This keeps the first implementation smaller while preserving the higher-level operational model and leaving room to strengthen Studio semantics later if needed.

19.2 Future Alternatives

Alternative A — Keep `studio-local` as an overlay permanently

Pros:

less target duplication
easier future deprecation if Studio moves to a Mac mini
simpler runtime switching model

Cons:

weaker systemd-level separability
more policy encoded in helper units and controller logic

Alternative B — Promote `studio-local` into a first-class target later

Pros:

stronger explicitness in systemd
easier inspection of Studio-specific dependencies
potentially clearer resource-policy boundaries

Cons:

higher maintenance cost
more duplication with desktop
less aligned with the likely future externalization path

Recommendation

Start with the overlay model. Revisit only if empirical evidence shows that audio-protection policy is too hard to express or validate without a dedicated target.

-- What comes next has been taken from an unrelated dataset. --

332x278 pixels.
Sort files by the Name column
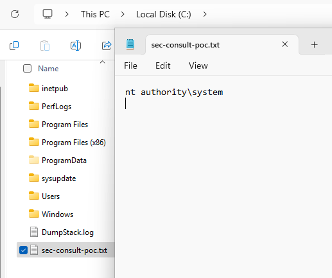tap(48, 69)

19.3 Resolved Near-Term Decision — vLLM Service Shape

Target architecture:

vllm@desktop.service
vllm@compute.service

However, for the first implementation pass, a single vllm.service is acceptable if:

desktop and compute profiles are still modeled explicitly in configuration
controller actions remain profile-aware
observation logic can still determine which profile is active

This allows the first bootable milestone to stay small without locking the architecture into a monolithic service model.

19.4 Resolved Near-Term Decision — k3s Service Shape

For v1:

k3s.service should remain stable across host-local modes
mode differences should be expressed through:
- slice/resource budgets
- workload-placement or workload-intensity policy
- optional node labels/taints later

This keeps the control plane smaller and avoids coupling every host-mode transition to cluster-runtime teardown and recovery.

Future alternative

If empirical operation shows that stable-across-modes k3s still creates unacceptable interference or ambiguity, stronger k3s mode switching can be introduced later. That should be treated as a deliberate escalation, not the default starting point.

19.5 Resolved Near-Term Decision — Desktop AI Policy

For v1:

keep vLLM off in desktop for the first convergence milestone
prove desktop ↔ compute transitions before enabling bounded desktop-mode AI

Future alternative

After the control plane is reliable, bounded desktop-mode AI may be introduced as an explicit profile with clear GPU1 ownership and resource limits.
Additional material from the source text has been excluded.